Ray: I would define big data as finding non-linear relationships within the data - that’s my simple definition. An example I want to give you is the 2012 U.S. election. I was watching a presentation from Obama’s Chief of Staff and they were talking about doing things differently – his thesis was that if they did the same thing in 2008 that they would lose and Obama thought “well…we did OK in 2008 didn’t we…?.” 2008 was the election where social media was big and 2012 was the election where big data came to the forefront. Everyone individual in the U.S. got a customized message from Obama – what they did was they looked at your demographics and your location, cross-referenced it with your social graph (who you’re connected with on your social network…and sometimes you can’t get a lot of information from this). Everyone got a custom message from Obama or either his wife – the single mother living on one side of the street got a different message from the family of four living across the other end. Another infamous example, around 2005-2006 in Canada, company called GoldCorp, they are about a 100$ million dollar company and they were almost out of money. They had a tremendous amount of mining data in this area where there is tons of gold but couldn’t find any. They put a prize as a last hurrah for a half a million dollar prize, put it on the web, and two developers out of Australia said that the gold was here, here, and here – and the gold was. Today GoldCorp is the second most valuable company in the gold capital point of view. These are two good examples but there are lots more.

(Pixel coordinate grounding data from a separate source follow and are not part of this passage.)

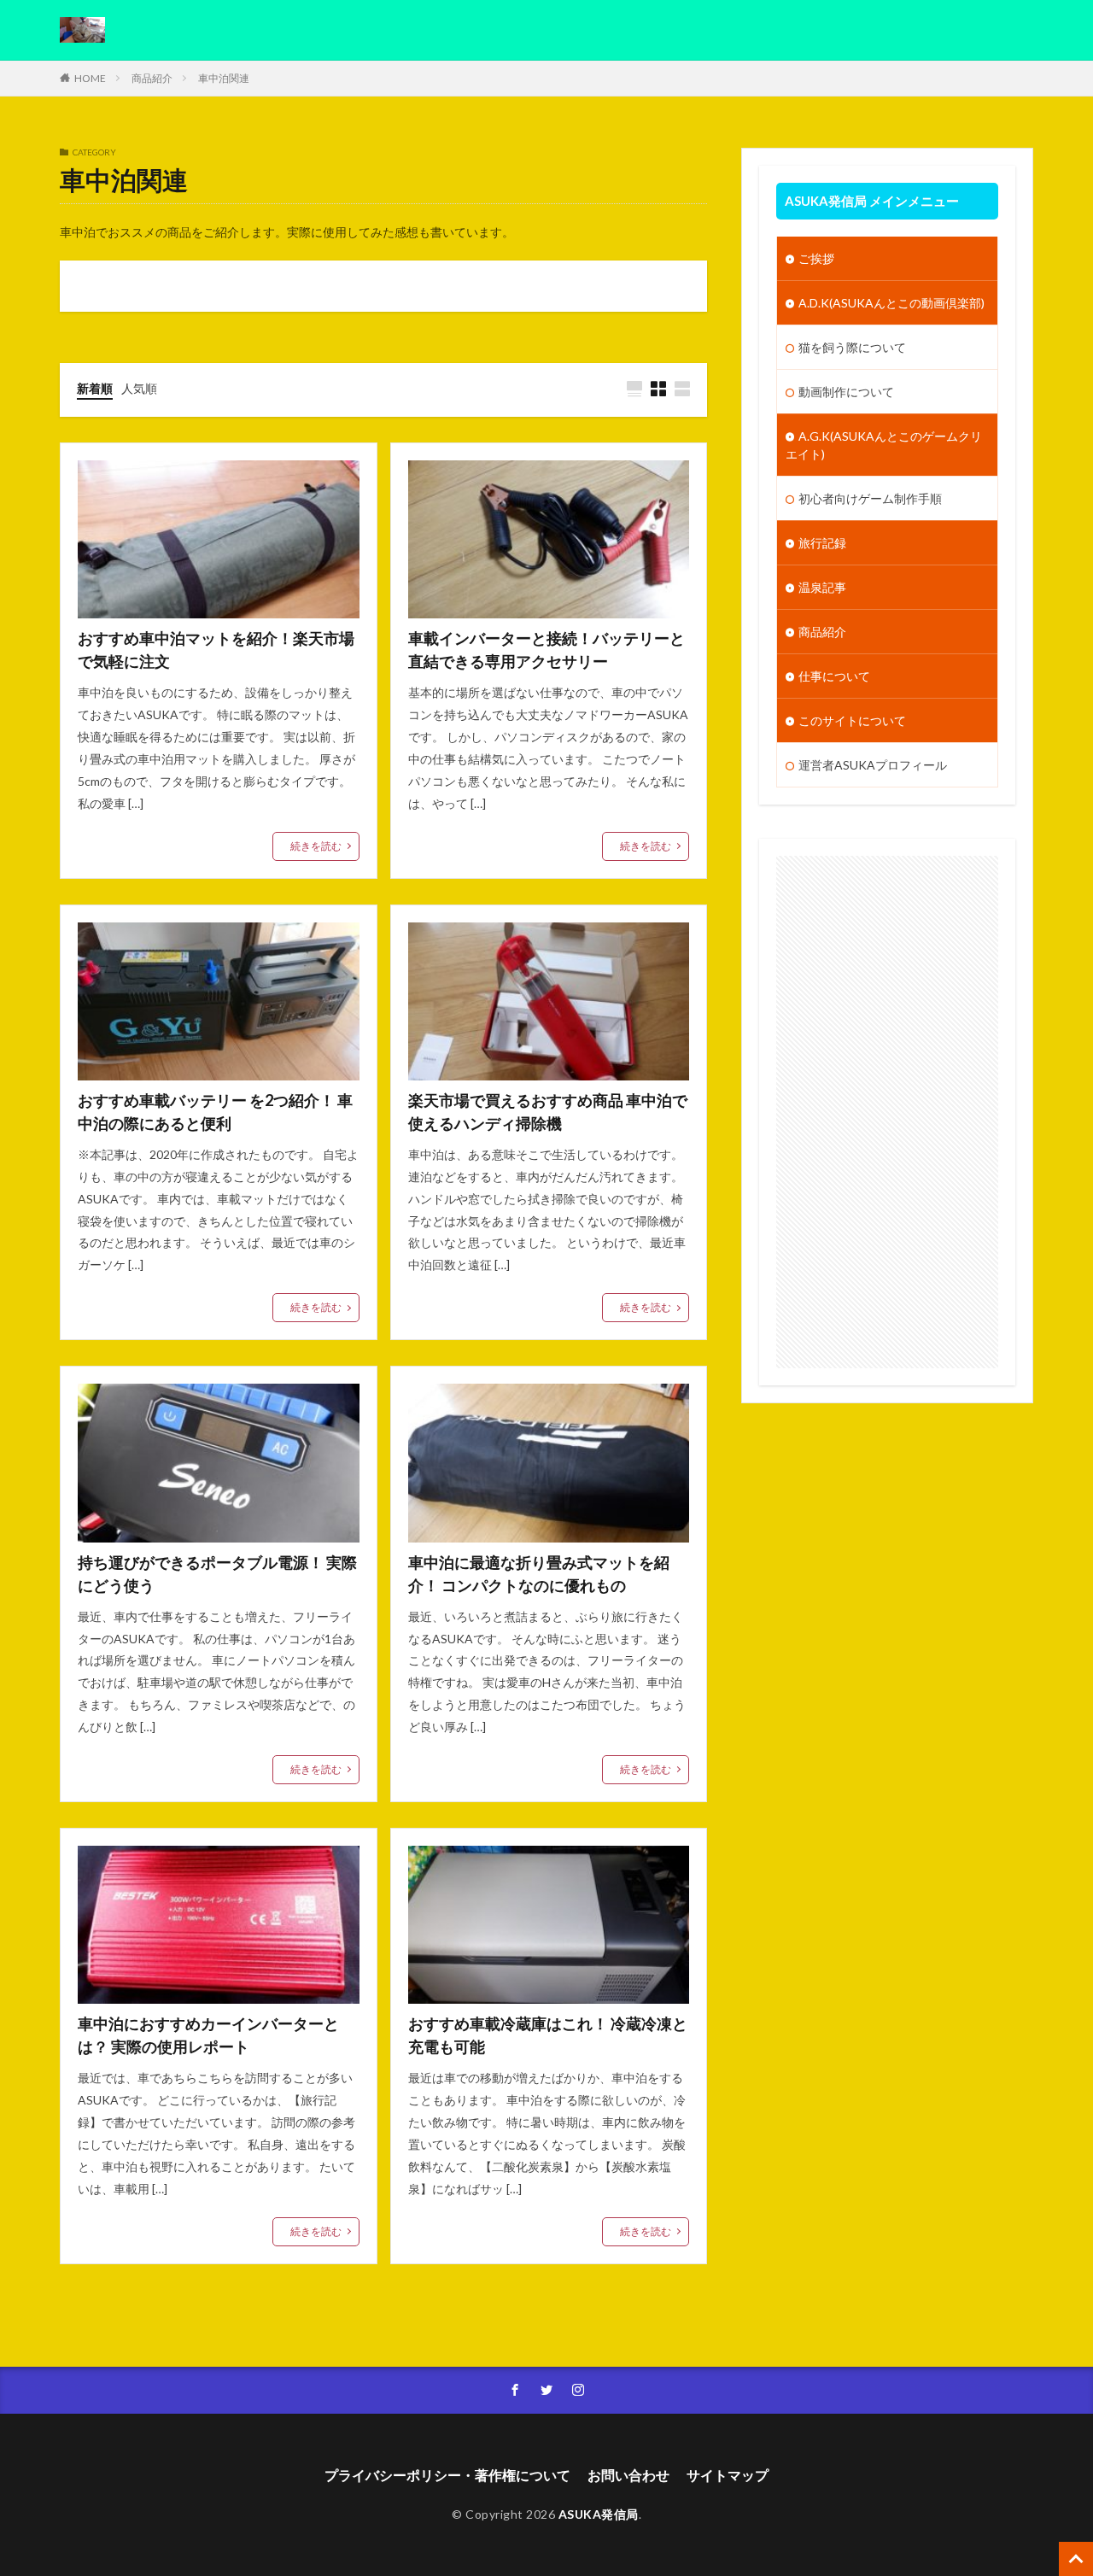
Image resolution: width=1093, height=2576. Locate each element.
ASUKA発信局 (598, 2514)
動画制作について (846, 391)
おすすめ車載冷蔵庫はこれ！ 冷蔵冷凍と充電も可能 (547, 2035)
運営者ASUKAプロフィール (872, 765)
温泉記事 (822, 587)
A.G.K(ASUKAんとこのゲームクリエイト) (884, 445)
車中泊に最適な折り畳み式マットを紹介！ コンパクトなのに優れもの (538, 1574)
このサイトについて (852, 720)
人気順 (139, 388)
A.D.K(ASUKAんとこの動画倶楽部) (891, 303)
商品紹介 (152, 78)
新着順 (95, 388)
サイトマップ (728, 2475)
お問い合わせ (628, 2475)
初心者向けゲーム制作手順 (870, 498)
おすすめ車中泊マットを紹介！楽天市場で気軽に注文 (216, 649)
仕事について (834, 676)
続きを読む (316, 846)
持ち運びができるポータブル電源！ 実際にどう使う (217, 1574)
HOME (90, 78)
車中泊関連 (223, 78)
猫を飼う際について (852, 347)
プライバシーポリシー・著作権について (447, 2475)
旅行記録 (822, 543)
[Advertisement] (887, 1112)
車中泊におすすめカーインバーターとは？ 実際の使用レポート (208, 2035)
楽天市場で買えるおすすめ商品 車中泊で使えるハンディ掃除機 (547, 1112)
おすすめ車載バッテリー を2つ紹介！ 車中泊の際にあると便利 (215, 1112)
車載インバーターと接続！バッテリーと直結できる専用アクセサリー (546, 649)
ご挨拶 (816, 258)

Bilal: And just to chime in on big data is playing a big role in the controversial space as well. With medical genetics, identifying trends, genetic sequences, cancers before they happen. In Los Angeles, they are starting to use it to determine crime in certain areas. Many of us have watched Minority Report, which is reminiscent of how data is being used. It’s really a fascinating space in society.

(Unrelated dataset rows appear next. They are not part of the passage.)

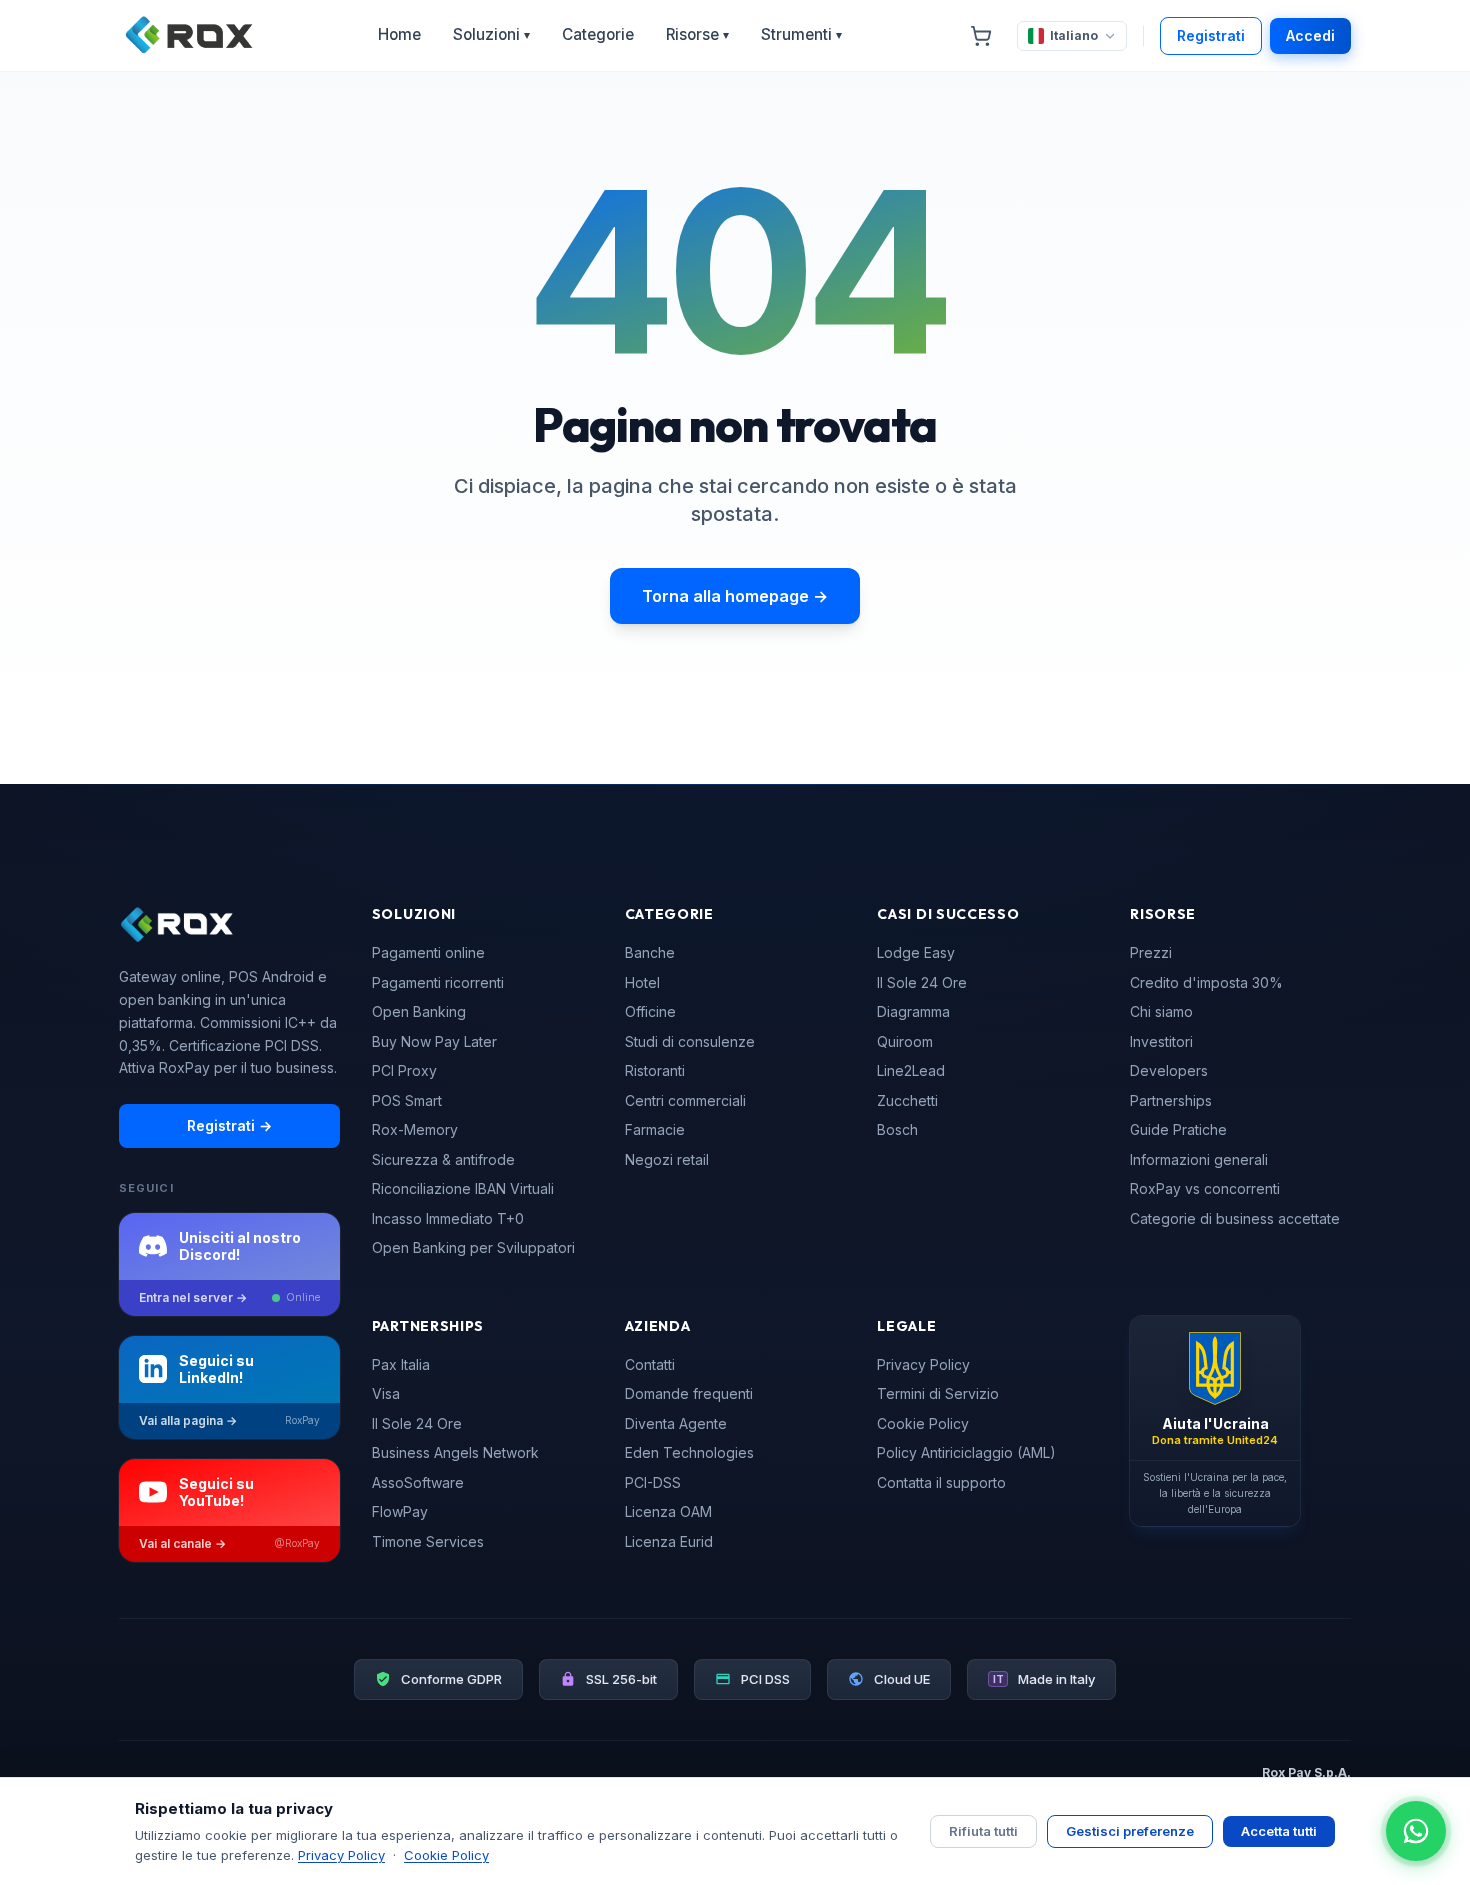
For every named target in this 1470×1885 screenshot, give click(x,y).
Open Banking (419, 1011)
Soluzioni (491, 34)
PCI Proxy (404, 1070)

Emmanuel: With mining traditionally, their data is being kept under lock and key. And this time it was really different since they had everybody look at it – so a lot of people thought it was crazy at first! So with the opening up of big data to the public, do you see how business with big data is changing? Is that a business trend we are looking at? Companies like Google and others, if they are changing what we traditionally thought of as business?

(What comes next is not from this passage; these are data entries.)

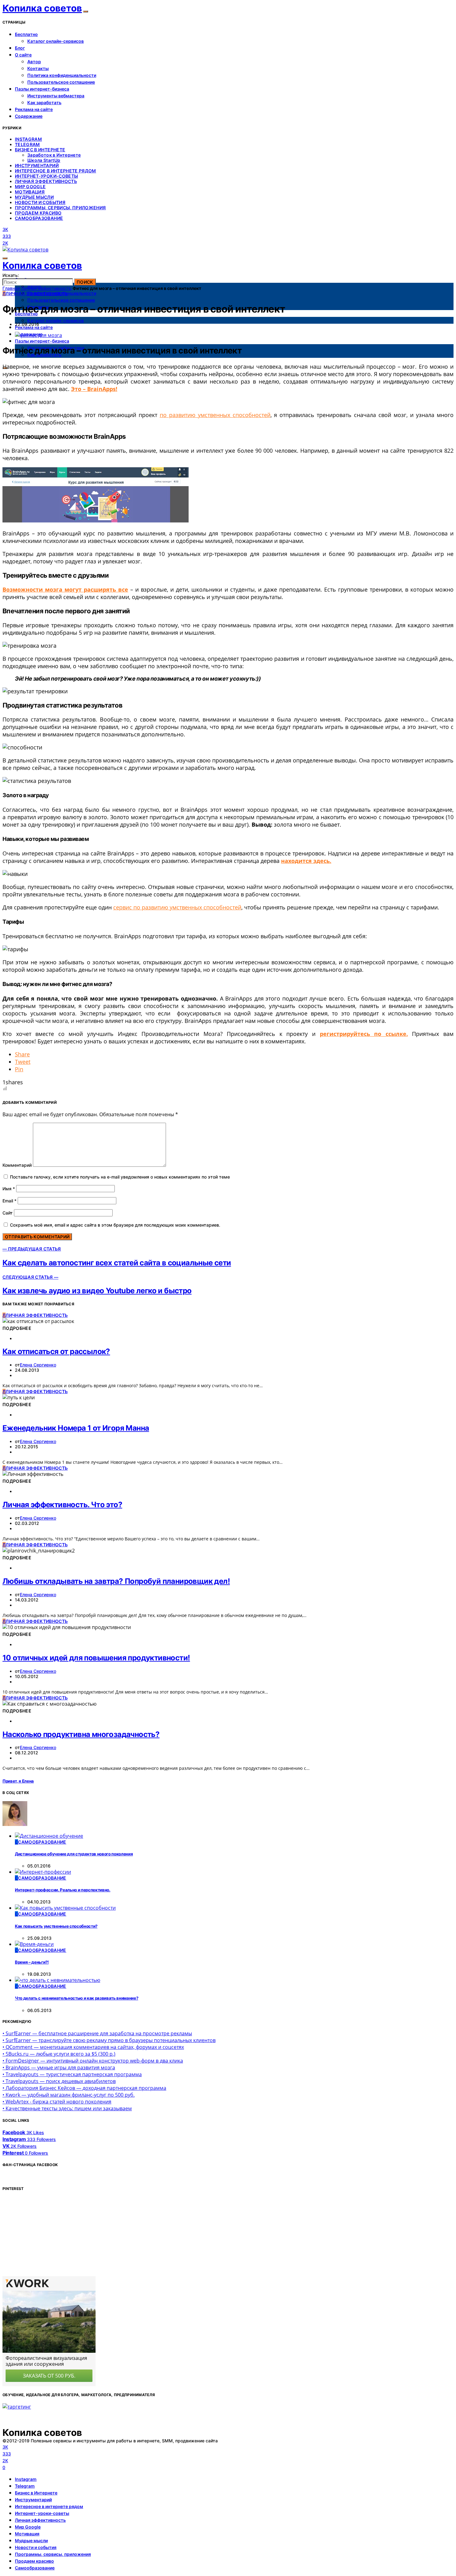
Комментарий (17, 1165)
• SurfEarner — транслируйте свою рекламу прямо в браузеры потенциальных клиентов (109, 2040)
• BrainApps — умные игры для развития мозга (58, 2067)
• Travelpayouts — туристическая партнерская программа (72, 2074)
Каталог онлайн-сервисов (55, 41)
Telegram (27, 144)
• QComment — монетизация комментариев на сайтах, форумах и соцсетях (93, 2047)
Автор (34, 61)
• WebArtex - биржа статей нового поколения (56, 2101)
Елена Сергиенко (38, 1364)
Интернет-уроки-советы (46, 176)
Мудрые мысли (34, 197)
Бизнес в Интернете (40, 149)
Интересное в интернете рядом (55, 170)
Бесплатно (26, 34)
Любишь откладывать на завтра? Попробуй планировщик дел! (116, 1581)
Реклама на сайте (34, 109)
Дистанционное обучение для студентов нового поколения (74, 1853)
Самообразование (39, 218)
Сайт (7, 1212)
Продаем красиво (38, 212)
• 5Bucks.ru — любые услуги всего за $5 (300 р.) (58, 2053)
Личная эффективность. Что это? (62, 1504)
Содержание (28, 116)
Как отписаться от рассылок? (56, 1351)
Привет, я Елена (18, 1781)
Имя (8, 1188)
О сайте (23, 54)
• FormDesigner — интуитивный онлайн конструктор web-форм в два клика (92, 2060)
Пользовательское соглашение (61, 82)
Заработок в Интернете (54, 155)
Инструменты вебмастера (55, 95)
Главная (11, 288)
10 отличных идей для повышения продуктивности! (96, 1657)
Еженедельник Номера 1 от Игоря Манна (75, 1427)
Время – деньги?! (32, 1962)
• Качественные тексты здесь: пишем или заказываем (67, 2108)
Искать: (10, 275)
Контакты (38, 68)
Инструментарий (37, 165)
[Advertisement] (49, 2236)
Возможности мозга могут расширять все (65, 589)
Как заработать (44, 102)
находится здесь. (306, 860)
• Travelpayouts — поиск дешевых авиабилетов (59, 2081)
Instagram (28, 139)
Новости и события (40, 202)
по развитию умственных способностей (215, 415)
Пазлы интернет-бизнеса (42, 88)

Ray: My personal belief is that the big data trend is so big, that just like everyone has to have web strategy, everyone will have to have a big data strategy. Every business will be competing on the basis of how they interpret their big data – they can choose not to and just go with what they feel and be artistic and see how things go. But this is going to be a dimension of competition for everybody. The government now has a project called “Open Data” – and let me spend a minute on this because it relates to your point. I’m working with the federal government and they have about 200,000 data sets available on data.gc.ca – and they’ve got really obscure data! For instance, Canada launched a global nuclear launch detection network – a certain type of frequency indicated a nuclear launch event. Immigrants are one of the most popular data sets. Just so you know, all the data will be screened for privacy and security before it’s put out there. Every government agency, every regulatory body, and every constituent that feeds data up to those agencies – this is the mother of big data and it’s just being released to the world. We’re actually working with Bilal at One Eleven and that’s where we’re hosting the big Hackathon event – which the government is sponsoring.